= Communications in Malawi =

Communications in Malawi includes the country's postal, telephone, television, radio and internet services.

== Post ==
Malawi Posts Corporation provides the national postal service in Malawi and runs the post offices throughout the country. Ten other postal services providers operate in Malawi, including DHL, FedEx.

Postal services in Malawi are regulated by the Malawi Communications Regulatory Authority (MACRA).

== Telephone ==
Mobile telephones are vastly more common than fixed line phones in Malawi, with over 6.1 million mobile subscriptions compared with only 45,678 fixed line subscriptions As of 2015.

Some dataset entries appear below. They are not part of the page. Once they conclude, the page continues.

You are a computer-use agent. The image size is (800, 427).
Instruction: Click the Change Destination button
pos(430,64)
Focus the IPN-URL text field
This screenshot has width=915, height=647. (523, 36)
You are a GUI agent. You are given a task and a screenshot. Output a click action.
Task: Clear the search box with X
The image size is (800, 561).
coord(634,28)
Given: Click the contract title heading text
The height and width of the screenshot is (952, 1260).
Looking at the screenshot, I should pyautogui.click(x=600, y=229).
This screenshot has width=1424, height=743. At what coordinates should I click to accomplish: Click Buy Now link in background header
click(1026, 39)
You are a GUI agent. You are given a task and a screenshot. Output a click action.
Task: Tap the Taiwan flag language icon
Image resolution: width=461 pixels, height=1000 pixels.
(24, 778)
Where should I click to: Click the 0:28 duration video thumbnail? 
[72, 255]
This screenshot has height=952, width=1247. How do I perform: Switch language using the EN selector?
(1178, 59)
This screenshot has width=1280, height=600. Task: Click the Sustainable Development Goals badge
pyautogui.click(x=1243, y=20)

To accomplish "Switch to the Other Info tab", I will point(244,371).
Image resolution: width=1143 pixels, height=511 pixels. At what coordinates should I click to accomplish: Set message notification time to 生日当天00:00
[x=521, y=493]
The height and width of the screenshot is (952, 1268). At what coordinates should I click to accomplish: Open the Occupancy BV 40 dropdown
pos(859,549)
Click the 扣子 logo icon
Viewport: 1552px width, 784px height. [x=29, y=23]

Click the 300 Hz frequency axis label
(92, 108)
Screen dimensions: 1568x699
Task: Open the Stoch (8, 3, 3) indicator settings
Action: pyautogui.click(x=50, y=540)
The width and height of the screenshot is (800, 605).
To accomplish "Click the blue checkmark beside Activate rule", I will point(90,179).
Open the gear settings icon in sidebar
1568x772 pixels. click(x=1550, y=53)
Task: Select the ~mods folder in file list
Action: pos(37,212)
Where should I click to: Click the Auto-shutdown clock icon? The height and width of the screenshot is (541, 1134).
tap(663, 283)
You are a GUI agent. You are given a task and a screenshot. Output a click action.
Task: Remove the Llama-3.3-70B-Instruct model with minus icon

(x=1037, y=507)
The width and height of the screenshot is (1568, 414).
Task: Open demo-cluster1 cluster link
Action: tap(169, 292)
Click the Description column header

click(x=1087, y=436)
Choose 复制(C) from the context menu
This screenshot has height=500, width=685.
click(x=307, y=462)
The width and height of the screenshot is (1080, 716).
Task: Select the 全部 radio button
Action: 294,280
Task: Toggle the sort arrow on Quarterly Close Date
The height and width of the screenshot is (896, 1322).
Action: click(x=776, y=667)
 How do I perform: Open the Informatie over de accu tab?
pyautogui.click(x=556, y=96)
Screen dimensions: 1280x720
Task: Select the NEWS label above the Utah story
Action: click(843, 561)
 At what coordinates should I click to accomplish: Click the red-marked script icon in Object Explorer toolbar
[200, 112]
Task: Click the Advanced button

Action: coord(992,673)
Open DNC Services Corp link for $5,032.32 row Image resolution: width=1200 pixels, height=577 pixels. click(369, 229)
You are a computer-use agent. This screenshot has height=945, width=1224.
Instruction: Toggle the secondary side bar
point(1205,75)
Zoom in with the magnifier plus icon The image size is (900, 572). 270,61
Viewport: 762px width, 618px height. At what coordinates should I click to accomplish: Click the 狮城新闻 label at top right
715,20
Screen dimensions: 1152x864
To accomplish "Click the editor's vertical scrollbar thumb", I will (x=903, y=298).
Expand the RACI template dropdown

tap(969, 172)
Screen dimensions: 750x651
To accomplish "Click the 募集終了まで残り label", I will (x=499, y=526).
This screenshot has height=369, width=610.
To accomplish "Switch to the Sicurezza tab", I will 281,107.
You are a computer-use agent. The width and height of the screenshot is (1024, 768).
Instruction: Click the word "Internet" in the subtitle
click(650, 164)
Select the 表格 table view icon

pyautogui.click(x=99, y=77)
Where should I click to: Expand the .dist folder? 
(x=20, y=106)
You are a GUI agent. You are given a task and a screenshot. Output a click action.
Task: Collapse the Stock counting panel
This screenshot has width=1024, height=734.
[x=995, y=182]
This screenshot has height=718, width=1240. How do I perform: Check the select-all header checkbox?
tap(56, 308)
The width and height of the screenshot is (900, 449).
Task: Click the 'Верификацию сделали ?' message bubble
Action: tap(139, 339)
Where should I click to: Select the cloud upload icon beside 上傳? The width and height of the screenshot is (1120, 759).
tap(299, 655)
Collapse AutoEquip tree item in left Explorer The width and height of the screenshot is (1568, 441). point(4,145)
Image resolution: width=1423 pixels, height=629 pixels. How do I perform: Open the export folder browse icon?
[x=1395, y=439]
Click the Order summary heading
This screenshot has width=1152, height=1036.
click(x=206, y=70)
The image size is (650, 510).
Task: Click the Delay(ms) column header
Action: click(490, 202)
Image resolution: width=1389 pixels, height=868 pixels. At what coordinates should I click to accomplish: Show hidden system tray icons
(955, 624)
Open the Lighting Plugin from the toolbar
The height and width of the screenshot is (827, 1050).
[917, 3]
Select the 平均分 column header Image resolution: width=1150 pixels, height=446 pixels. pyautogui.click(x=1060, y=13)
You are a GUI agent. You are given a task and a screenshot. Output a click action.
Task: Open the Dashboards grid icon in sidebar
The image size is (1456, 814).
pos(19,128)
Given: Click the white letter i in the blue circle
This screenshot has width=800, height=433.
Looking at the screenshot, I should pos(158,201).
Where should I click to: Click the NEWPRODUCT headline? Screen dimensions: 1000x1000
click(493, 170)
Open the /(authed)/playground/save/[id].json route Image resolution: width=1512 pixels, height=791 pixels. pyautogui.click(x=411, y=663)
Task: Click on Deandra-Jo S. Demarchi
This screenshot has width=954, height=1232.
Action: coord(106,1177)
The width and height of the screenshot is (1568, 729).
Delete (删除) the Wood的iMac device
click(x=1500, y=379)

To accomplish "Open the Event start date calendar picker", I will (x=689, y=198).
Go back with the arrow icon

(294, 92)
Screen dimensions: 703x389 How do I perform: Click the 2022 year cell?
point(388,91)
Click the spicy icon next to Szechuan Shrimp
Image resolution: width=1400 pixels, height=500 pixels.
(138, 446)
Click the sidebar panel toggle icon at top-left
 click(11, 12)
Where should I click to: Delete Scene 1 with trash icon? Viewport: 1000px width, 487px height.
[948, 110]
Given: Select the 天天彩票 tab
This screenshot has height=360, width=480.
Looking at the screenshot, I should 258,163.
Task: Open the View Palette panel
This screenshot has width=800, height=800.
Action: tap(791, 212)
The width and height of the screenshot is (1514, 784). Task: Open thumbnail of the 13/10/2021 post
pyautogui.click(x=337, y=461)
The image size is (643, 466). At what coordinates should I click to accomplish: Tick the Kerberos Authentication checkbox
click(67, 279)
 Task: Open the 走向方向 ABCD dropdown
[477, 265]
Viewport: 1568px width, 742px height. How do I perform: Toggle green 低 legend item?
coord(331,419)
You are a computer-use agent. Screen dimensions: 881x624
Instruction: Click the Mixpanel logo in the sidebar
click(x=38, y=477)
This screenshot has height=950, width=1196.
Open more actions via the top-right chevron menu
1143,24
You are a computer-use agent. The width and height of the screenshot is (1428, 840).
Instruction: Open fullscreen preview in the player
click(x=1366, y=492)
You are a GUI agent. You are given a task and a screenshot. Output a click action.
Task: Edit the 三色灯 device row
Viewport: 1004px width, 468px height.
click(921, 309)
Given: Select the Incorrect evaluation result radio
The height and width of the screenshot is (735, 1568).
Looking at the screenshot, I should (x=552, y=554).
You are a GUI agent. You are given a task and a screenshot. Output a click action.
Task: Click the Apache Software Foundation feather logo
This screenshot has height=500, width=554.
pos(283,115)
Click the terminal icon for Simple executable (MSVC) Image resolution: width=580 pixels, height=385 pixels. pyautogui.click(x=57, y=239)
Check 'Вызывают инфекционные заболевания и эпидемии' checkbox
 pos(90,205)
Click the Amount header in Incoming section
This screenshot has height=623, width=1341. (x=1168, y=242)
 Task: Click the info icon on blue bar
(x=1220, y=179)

A report by the International Telecommunication Union in 2014 found the average Malawians spend on mobile phones was over 56% of the average monthly earning there. This was the highest proportion of earnings found by the survey.

Telephone system:
- domestic - fair system of open-wire lines, microwave radio relay links, and radiotelephone communications stations
- international - satellite earth stations - 2 Intelsat (1 Indian Ocean and 1 Atlantic Ocean)

== Radio and television ==

Radio and television broadcast services in Malawi are also regulated by the Malawi Communications Regulatory Authority (MACRA).

There are 45 licensed radio broadcast stations, of which 31 are operational: AM 9, FM 5 (plus 15 repeater stations), shortwave 2 (plus a third station held in standby status)) (As of 2016)

Radios: 2.6 million (As of 1997)

There are 20 licensed television broadcast stations, of which 5 are operational (As of 2016).

== Internet ==
The internet in Malawi is regulated by the Malawi Communications Regulatory Authority (MACRA) Business to consumer Internet service providers include Airtel, and Malawi Postal Service.

As of July 2015 there were 1.67 million internet users in Malawi.

The number of Internet service providers (ISPs) was 18 (As of 2003). The Country code (Top level domain) is MW.